How Should Judges Listen to Victim Impact Statements?

Many thanks to Rhani M. Lott of Emory Law School for this guest post.

“I do want to thank you, first, Judge Aquilina, for giving all of us the chance to reclaim our voices. Our voices were taken from us for so long, and I’m grateful beyond what I can express that you have given us the chance to restore them.”

Victim Impact Statement of Rachael Denhollander

In “In Defense of Victim Impact Statements,” Professor Paul G. Cassal identifies four main justifications for victim impact statements:

First, they provide information to the sentencing judge or jury about the true harm  of  the  crime—information  that  the  sentencer  can  use  to  craft  an  appropriate  penalty.  Second, they may have therapeutic aspects, helping crime victims recover from crimes committed against them.  Third, they help to educate the defendant about the full consequences of his crime, perhaps leading to greater acceptance of responsibility and rehabilitation.  And finally, they create a perception of fairness at sentencing, by ensuring that all relevant parties—the State, the defendant, and the victim—are heard.

In light of the Nassar trial, I have been thinking a lot about how a judge should handle victim impact statements.  I’m not alone.  My social media feeds are full of lawyers celebrating and excoriating Judge Aquilina.  One career public defender had this to say:  “Grandstanding on a grand stage, let’s not forget that a judge’s role is to administer justice, not advocate for one side or the other.”  Another friend, a family law attorney, wrote, “[t]he way that Judge Rosemarie Aquilina handled the survivors in this case brings me hope for our justice system.

HeadshotAt its heart, I think this is a conversation about how we think the judge should “listen” to victim impact statements.  In turn, how we want the judge to listen depends on how we prioritize the purposes of victim impact statements.

If we are chiefly concerned with victim impact statement’s utility in providing information that the sentencer “can use to craft an appropriate penalty,” then we want the judge to be listening to learn.  We will be disappointed if there does not appear to be a correlation between the statement and the sentence.  Santa Clara County Judge Aaron Persky finds himself facing a recall election at least in part because of his failure to listen and heed the pleas in a victim impact statement that attracted national attention in the Stanford rape case.

If we believe the “perception of fairness” is paramount, then we might think the judge should listen attentively but not engage with the victims.  For example, Rachel Marshall criticizes Judge Aquilina for the way she “talked to victims as though she were their confidante . . .” Rachel Marshall, The Moment the Judge in the Larry Nassar Case Crossed a Line (January 25, 2018).  Ms.
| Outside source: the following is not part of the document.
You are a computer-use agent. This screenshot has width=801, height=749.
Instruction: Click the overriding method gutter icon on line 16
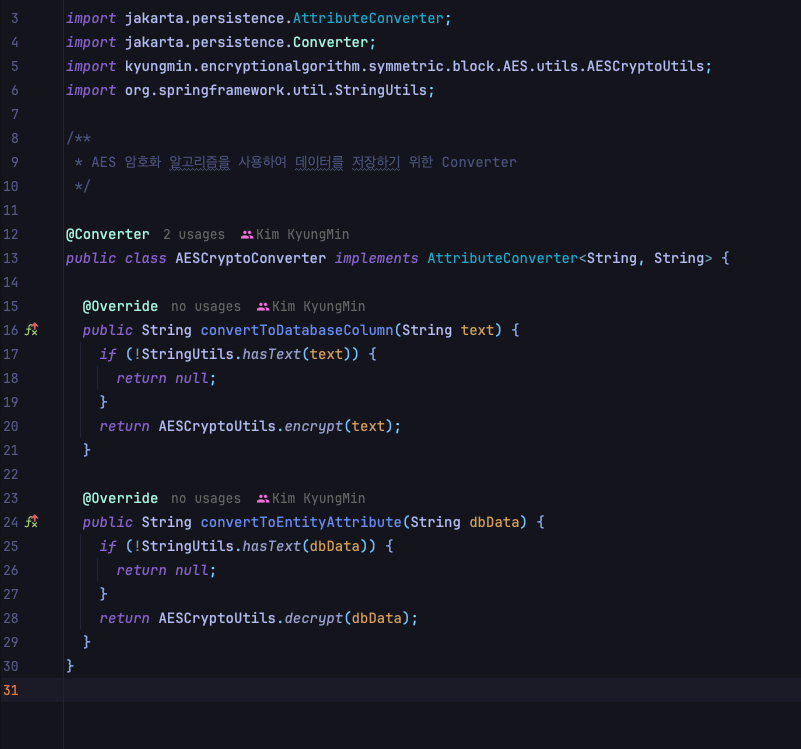pyautogui.click(x=31, y=329)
Marshall is worried about “future defendants who shouldn’t get sentenced harshly but may face judges too swayed by their own emotional reaction to victims . . .”  A former colleague I spoke with has the same concern about judge’s being “swayed by their emotional reaction,” but for a different reason.  She prosecutes crimes against women and children and has seen judges swayed by emotional pleas for leniency from domestic violence victims even when that leniency is not in the best interests of justice or the victim.

If we believe that “help[ing] to educate the defendant about the full consequences of his crime” is an essential aspect of victim impact statements, then we may expect the judge to be unobtrusive.  If the defendant is the primary audience for the statement, then it will be upsetting if the statement becomes too much like a conversation between judge and victim.  We may also find it inappropriate if the judge’s commentary doesn’t leave room for “acceptance of responsibility and rehabilitation.”
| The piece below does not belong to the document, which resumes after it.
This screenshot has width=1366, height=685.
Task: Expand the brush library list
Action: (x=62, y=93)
Finally, if we highly value the therapeutic aspects of victim impact statements, then we might demand a judge engage in empathic and active listening.  We might appreciate someone who, like Judge Aquilina, “punctuate[s] each and every victim statement with some words of her own—a mix of praise, gratitude and support for the women who have come forward to address the court and, in many instances, Dr. Nassar himself, who has been a captive to it all from the witness box.”  Scott Cacciola, Victims in Larry Nassar Abuse Case Find a Fierce Advocate: The Judge (January 23, 2018).

Perhaps Judge Aquilina was not grandstanding; maybe she was just trying to maximize the therapeutic aspects of the process.  That doesn’t make her actions right or wrong, but considering it might help us understand why she “listened” as she did.